New Zealand has recorded four confirmed cases of COVID-19 – the country’s first outbreak after a milestone 102 days without a single new case.
Prime Minister Jacinda Ardern tonight confirmed four members of a family of six had tested positive to the virus, saying the nation was prepared to fight any further spread of COVID-19 with renewed lockdown measures.
“We have a resurgence plan that we are now activating,” she said.
“That plan is based on everything that we have learned as a country to date about COVID-19.
“It’s also based on what we’ve seen from resurgence overseas.”
The New Zealand Health Department confirmed that the first infection was identified in a person aged in their 50s who presented to a local doctor and had since tested positive twice.
Three other family members also tested positive for COVID-19. The Department said the original case had no history of overseas travel. All close contacts and work colleagues across multiple workplaces have been tested and ordered into isolation.
Ms Ardern said a “rapid health response” would be activated in Auckland, with the city re-entering stage three lockdown restrictions from midday tomorrow for the next three days.
“In line with our precautionary approach, we will be asking Aucklanders to take swift action with us,” the Prime Minister said.

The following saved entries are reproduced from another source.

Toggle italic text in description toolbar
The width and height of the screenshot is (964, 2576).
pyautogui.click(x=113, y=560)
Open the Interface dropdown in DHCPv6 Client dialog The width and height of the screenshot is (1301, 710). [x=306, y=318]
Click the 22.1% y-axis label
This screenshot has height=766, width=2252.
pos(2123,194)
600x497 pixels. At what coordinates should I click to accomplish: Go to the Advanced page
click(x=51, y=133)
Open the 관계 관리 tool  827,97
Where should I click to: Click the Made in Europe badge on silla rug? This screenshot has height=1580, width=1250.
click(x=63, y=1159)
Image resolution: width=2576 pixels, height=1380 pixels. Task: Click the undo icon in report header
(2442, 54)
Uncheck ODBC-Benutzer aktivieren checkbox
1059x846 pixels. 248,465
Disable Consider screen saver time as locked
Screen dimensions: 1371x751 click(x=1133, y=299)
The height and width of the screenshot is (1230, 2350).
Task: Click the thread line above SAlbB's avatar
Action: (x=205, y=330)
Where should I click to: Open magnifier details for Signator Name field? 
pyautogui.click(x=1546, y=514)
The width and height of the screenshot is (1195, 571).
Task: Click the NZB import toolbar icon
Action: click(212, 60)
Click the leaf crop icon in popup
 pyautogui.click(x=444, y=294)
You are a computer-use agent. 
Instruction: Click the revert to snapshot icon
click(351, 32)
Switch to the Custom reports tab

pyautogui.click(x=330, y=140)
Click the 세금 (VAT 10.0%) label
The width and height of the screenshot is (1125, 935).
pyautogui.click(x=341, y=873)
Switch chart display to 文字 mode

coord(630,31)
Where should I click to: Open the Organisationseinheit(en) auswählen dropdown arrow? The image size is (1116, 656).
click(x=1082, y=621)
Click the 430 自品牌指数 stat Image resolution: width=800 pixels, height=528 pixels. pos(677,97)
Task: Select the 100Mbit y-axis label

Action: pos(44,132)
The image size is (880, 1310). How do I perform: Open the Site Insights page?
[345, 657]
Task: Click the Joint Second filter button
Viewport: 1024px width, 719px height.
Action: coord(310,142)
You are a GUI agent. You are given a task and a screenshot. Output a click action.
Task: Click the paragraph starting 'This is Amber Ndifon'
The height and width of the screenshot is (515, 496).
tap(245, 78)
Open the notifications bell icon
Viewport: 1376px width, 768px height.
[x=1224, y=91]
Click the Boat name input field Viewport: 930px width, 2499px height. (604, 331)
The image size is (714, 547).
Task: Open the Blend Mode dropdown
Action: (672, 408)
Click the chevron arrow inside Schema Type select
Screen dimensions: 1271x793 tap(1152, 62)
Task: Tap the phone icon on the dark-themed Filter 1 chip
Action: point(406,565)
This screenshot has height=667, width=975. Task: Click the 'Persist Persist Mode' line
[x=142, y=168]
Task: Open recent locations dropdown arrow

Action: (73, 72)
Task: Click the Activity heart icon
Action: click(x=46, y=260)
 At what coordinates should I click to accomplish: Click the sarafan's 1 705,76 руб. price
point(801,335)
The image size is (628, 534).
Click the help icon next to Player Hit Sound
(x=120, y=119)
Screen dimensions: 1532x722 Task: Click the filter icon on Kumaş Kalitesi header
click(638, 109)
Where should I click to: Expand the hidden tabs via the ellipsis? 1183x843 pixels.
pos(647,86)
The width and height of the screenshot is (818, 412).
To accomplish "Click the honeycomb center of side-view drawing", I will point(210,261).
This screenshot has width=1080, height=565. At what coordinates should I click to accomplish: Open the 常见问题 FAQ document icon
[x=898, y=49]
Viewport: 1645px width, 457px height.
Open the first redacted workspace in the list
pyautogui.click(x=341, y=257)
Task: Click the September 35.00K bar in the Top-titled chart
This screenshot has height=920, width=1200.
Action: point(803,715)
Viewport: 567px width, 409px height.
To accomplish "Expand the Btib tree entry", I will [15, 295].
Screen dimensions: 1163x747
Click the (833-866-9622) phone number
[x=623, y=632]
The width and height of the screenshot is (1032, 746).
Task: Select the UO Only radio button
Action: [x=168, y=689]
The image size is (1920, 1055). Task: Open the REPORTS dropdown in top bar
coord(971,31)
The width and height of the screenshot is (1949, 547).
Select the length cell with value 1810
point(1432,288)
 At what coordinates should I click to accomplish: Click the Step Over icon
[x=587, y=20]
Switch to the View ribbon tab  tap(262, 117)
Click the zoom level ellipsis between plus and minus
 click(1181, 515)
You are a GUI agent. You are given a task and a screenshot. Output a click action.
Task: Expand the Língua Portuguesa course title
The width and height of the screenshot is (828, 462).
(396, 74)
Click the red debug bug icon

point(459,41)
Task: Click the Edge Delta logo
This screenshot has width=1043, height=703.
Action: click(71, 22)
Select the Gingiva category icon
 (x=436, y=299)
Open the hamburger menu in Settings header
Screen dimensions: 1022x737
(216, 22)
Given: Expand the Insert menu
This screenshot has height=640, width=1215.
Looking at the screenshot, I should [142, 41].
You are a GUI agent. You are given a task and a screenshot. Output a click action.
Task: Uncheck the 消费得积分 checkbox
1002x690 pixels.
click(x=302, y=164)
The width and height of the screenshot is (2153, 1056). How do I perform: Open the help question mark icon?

“Outside of Auckland, the rest of New Zealand will be placed back into stage two restrictions from midday tomorrow, meaning social distancing requirements apply and mass gatherings will be limited to 100 people.”
The renewed lockdown measures mean New Zealanders will be required to stay home unless leaving home for essential travel such as shopping for supplies or for exercise.
Aucklanders will be required to work from home unless they are essential staff, while schools will be shut down for everyone except for children of essential workers.
“One of the most important lessons we’ve learned from overseas is the need to go hard and go early and stamp out flare ups to avoid the risk of wider outbreak,” Ms Ardern said.
“As disruptive as it is, a strong and rapid health response remains the best long term economic response.”
The Prime Minister said the source of the infection remained unknown.